## Document extract:
● ● ● ● ● ● ●

I don’t have any reference materials to hand as I sit here in the hospital so I’ll just have to depend on memory.
The nib is the heart of the pen. You can have all the admirable filling systems you want, if the nib is so-so then the pen is too.
Which are the best nibs? Your opinion will vary according to how you write and what effect you want to achieve. Personally, I have found De La Rue nibs to be the best. They look rough and unfinished but whether firm or flexible they write wonderfully. After that, I think it would be a dead heat between Swan and Wahl Eversharp. A great deal of their success comes from providing a variety of nib types to suit the customer’s requirements. Strangely, that short-lived firm, Croxley, also provided very good nibs with the occasional real diamond among them.
In general terms, early nibs are better than later ones. If you buy an early 20th-century eyedropper, chances are high that the nib will be fully flexible. Once you get to the forties and fifties flexible nibs are quite a lot less common but they are still around.
One fallacy that is commonly believed is that you can visually spot a flexible nib. I’ve had Swan nibs that had long and tapered tines but were rigid and other stubby nibs that were fully flexible. The only way to know is to try them.
Flexibility isn’t everything, of course. Stubs and obliques are always appreciated. True italics are very rare or completely absent in British pens before the fifties unless they’ve been later reshaped – a wasteful and unnecessary act of vandalism. If you want an italic there are plenty being made today.

● ● ● ● ● ● ●

Records from a dataset:
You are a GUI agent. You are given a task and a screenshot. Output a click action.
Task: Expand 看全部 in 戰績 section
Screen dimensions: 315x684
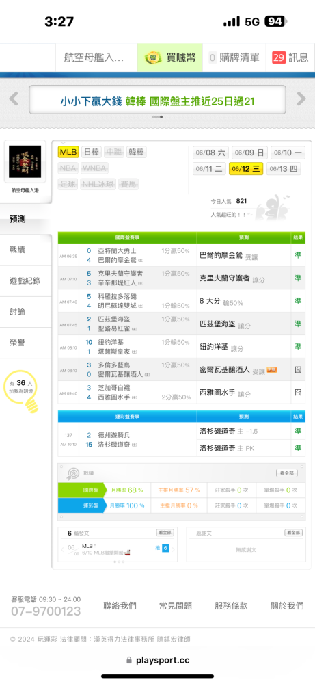pyautogui.click(x=287, y=473)
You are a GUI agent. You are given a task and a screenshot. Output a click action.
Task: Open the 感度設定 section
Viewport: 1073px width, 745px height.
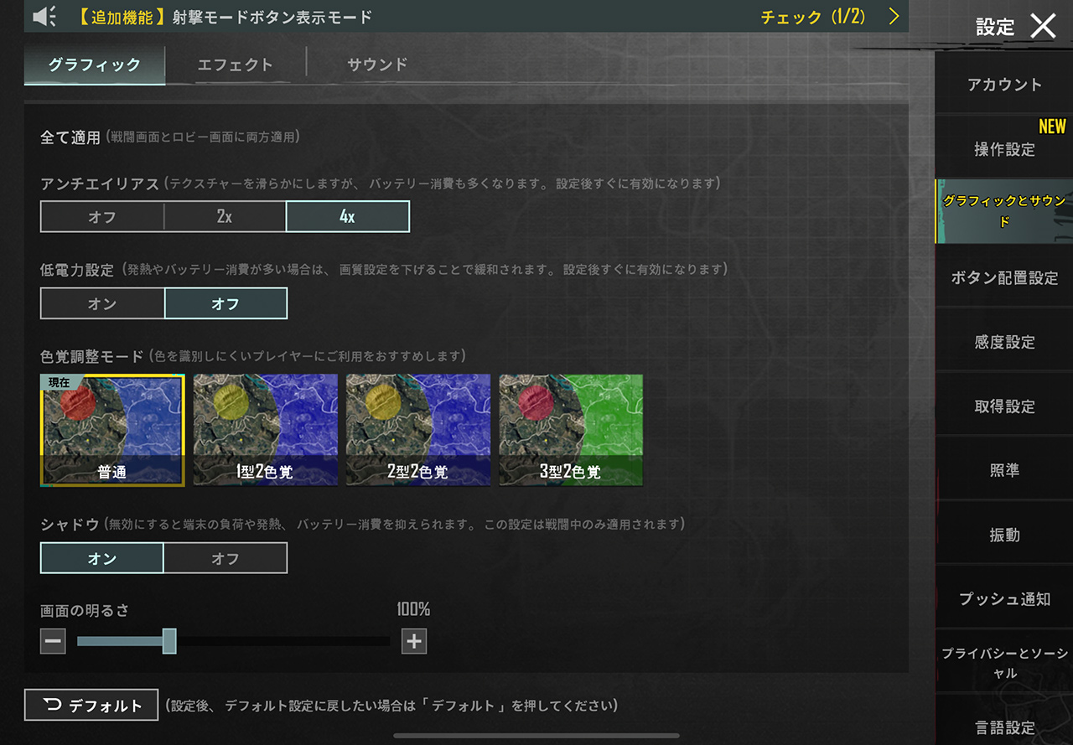pyautogui.click(x=1004, y=342)
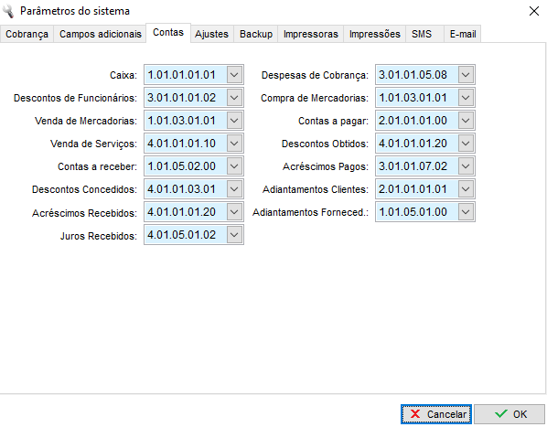Expand the Caixa account dropdown

click(234, 75)
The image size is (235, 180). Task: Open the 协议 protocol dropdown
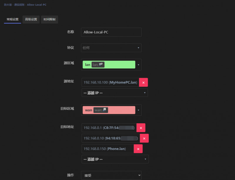tap(111, 48)
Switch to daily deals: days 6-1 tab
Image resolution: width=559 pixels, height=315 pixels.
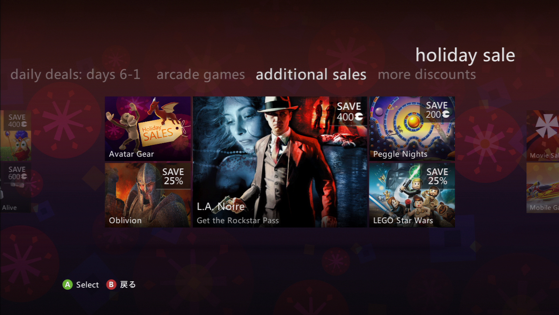click(76, 74)
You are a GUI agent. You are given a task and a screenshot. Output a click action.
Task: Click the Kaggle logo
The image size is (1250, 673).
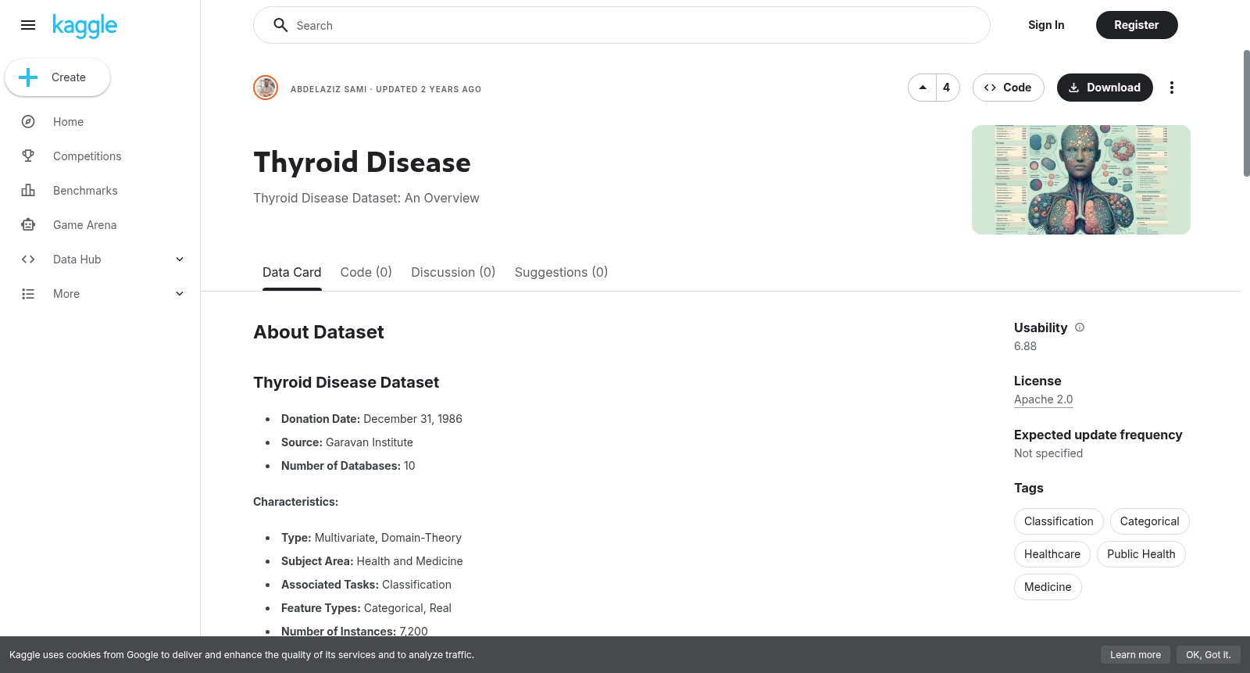[x=84, y=26]
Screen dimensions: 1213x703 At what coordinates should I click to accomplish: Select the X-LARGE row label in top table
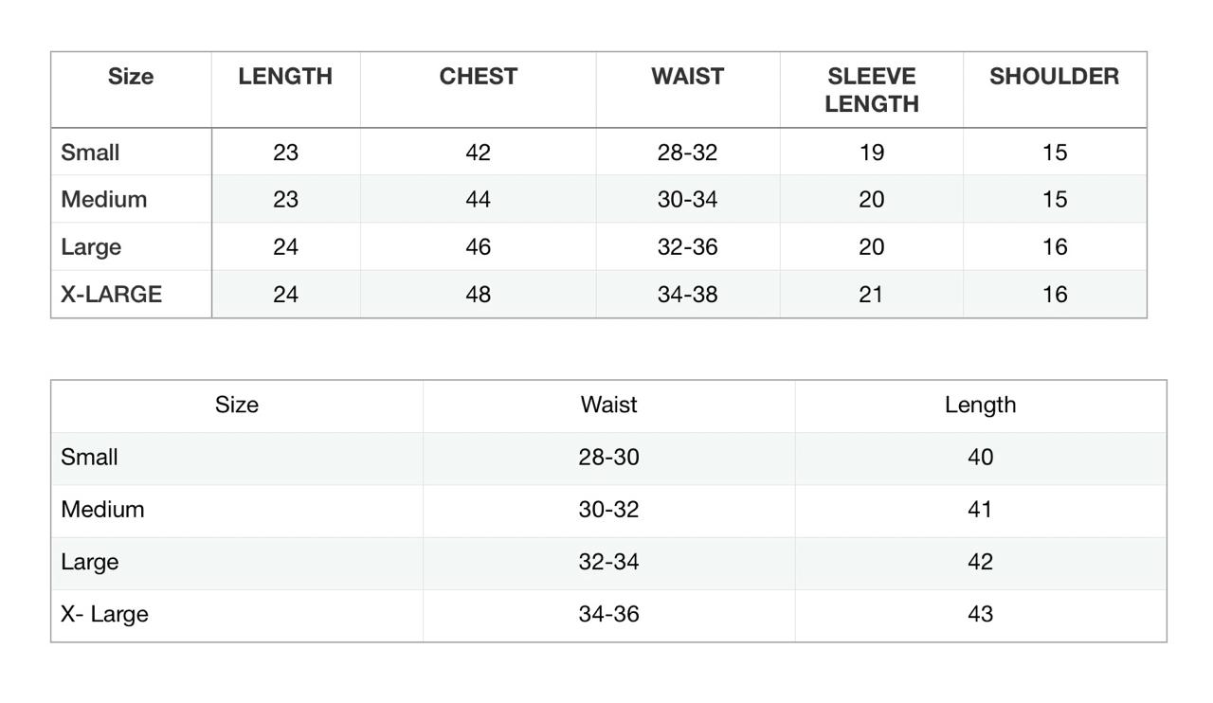(112, 295)
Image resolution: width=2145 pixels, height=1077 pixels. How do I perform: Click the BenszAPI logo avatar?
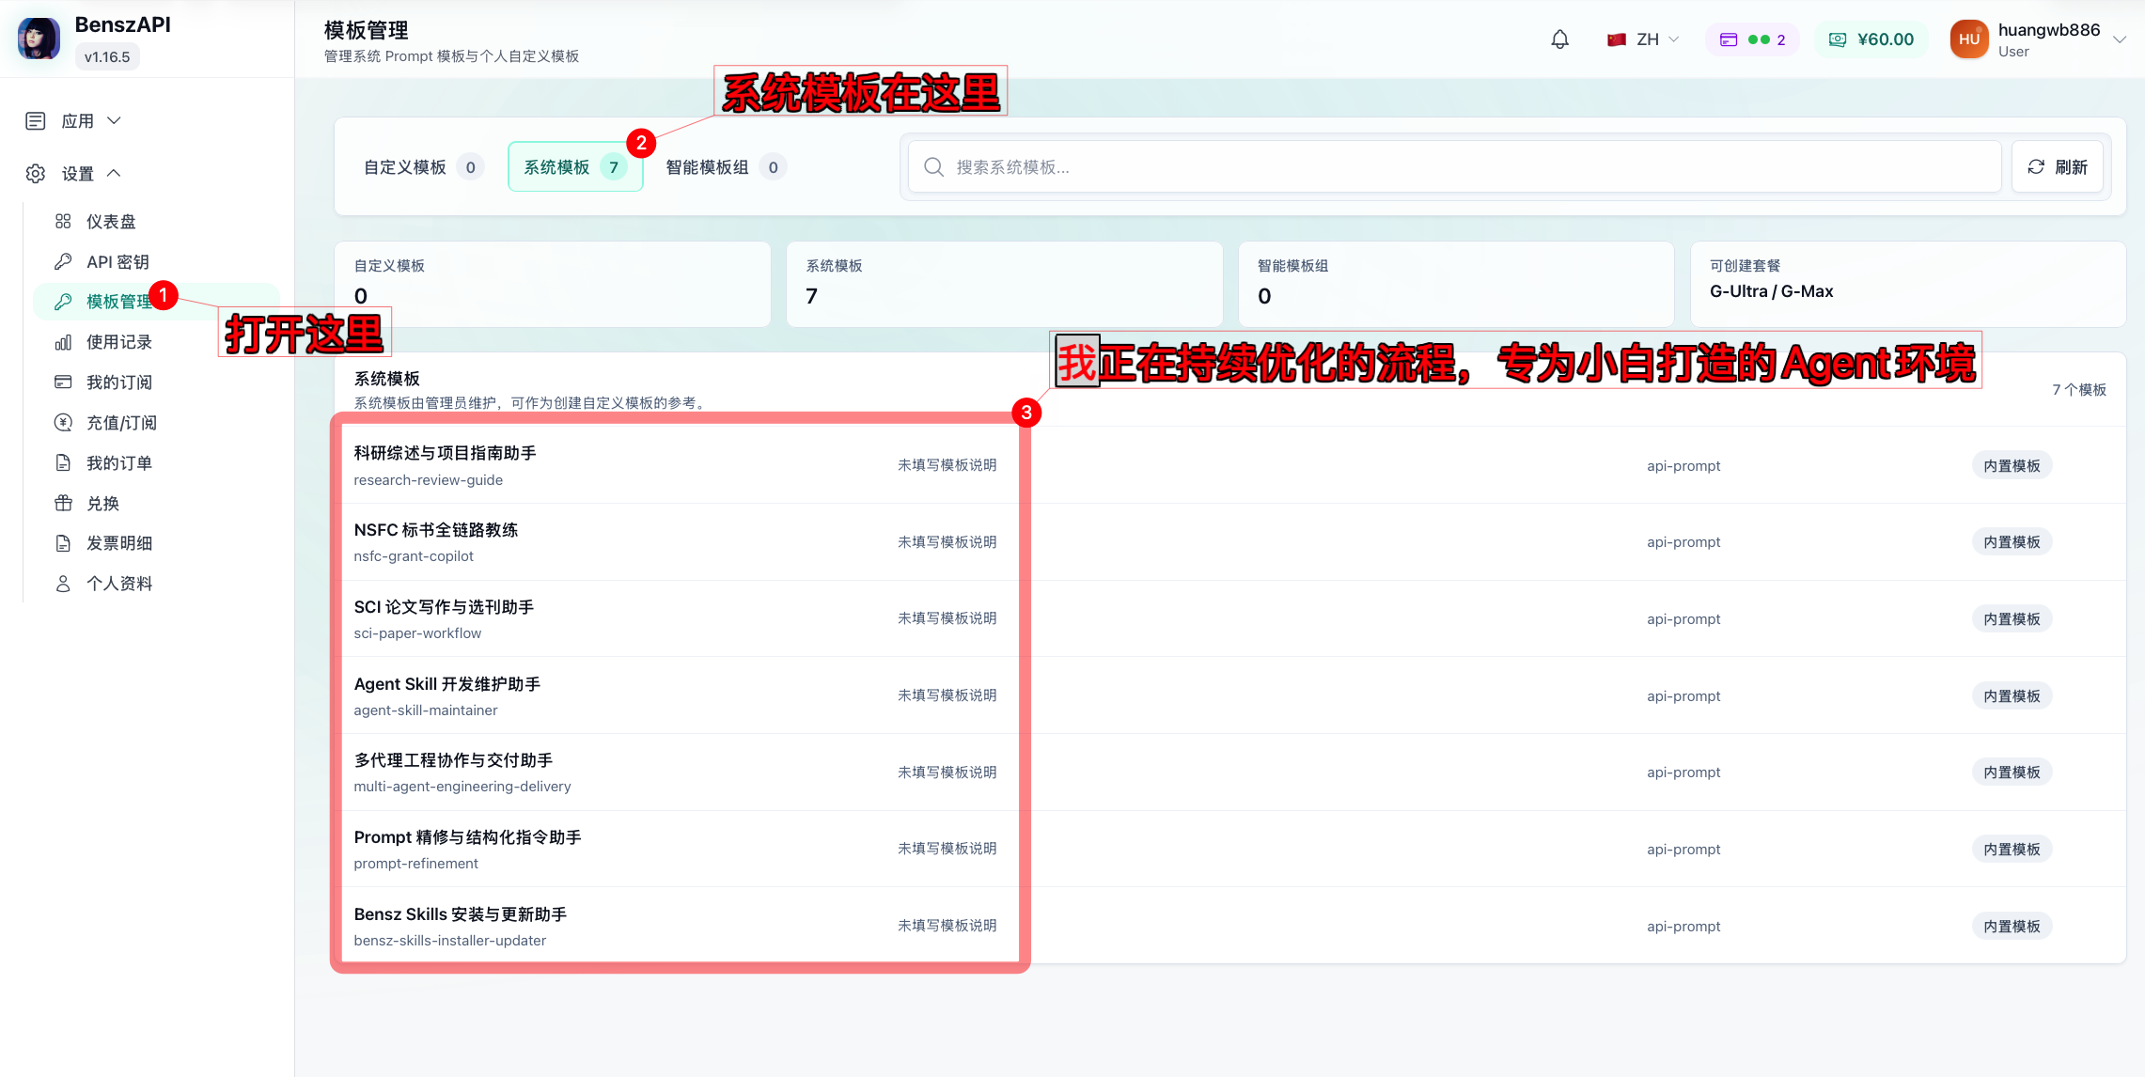click(x=39, y=39)
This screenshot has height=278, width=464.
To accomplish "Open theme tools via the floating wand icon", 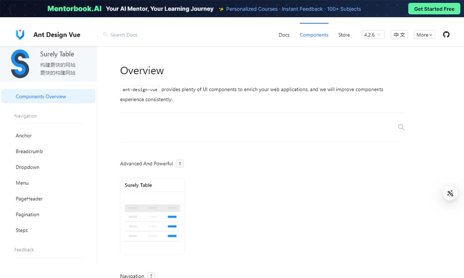I will [x=450, y=193].
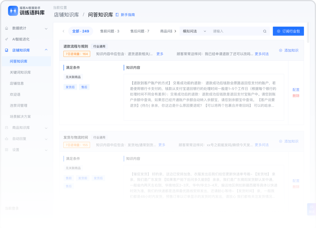Select the AI智能进化 sparkle icon

(6, 39)
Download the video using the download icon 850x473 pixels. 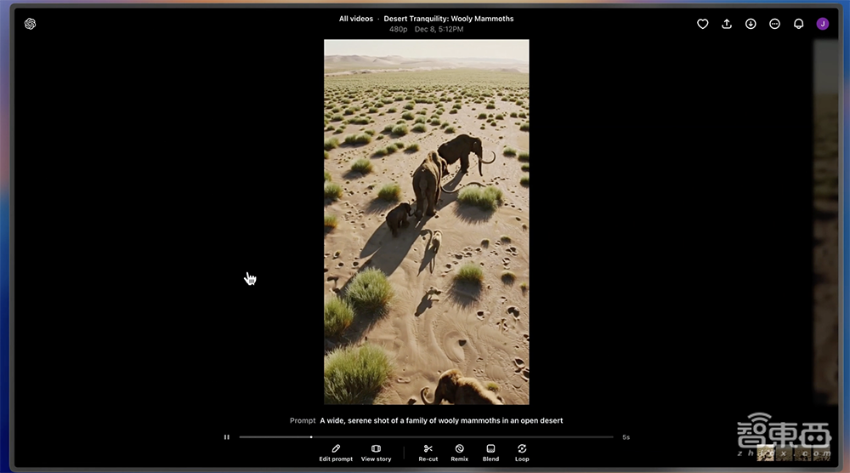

● ● ● ● ● ● ●

## Task instructions:
1. According to the piece on fountain pen nibs, why is trying a nib the only way to know whether it is flexible?
2. Continue the piece on fountain pen nibs from the point where it stops.
The records are not needed for what follows.

## Outputs for the tasks:
1. A nib's look does not reliably show its flexibility. The writer has had Swan nibs with long, tapered tines that were rigid and stubby nibs that were fully flexible.

2.
What about modern nibs? There are none, so far as I am aware, that have the full and easily attained and controlled flexibility of vintage nibs. That’s not to say there aren’t many good – or better than good – modern nibs around, particularly among Japanese pens. I’m fond of my Platinum 3776 which is a soft fine. Some line variation could be induced but that’s not what I appreciate it for. It touches the paper with some give, making it less tiring on the hand for protracted periods of writing.
No matter what your writing style (or styles) there is a perfect nib for you out there, whether vintage or modern. Finding that nib, though it may take quite a bit of time and money, will be a lot of fun!
Older nibs are filled with character, a life of their own. Mostly handmade, they aren’t all from a cookie cutter. Unfortunately, modern nibs are made for people raised on ballpoints, which can take a lot of effort and strain to get a line out of. Proper handwriting is no longer taught, so there isn’t a market for flexible nibs: a person used to ballpoints will spring a flexible nib in seconds.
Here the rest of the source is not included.